## Written request
Reproduce each of the entries below with "desktop icon" replaced by "taskbar icon", leaving all other text unchanged.

***** Exercise inputs

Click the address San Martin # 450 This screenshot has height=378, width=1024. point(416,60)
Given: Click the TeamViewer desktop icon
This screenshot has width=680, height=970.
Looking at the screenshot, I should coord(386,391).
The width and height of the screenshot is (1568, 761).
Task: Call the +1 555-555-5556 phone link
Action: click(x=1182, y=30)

**********

## Task result
Click the address San Martin # 450 This screenshot has height=378, width=1024. point(416,60)
Given: Click the TeamViewer taskbar icon
This screenshot has width=680, height=970.
Looking at the screenshot, I should coord(386,391).
The width and height of the screenshot is (1568, 761).
Task: Call the +1 555-555-5556 phone link
Action: click(x=1182, y=30)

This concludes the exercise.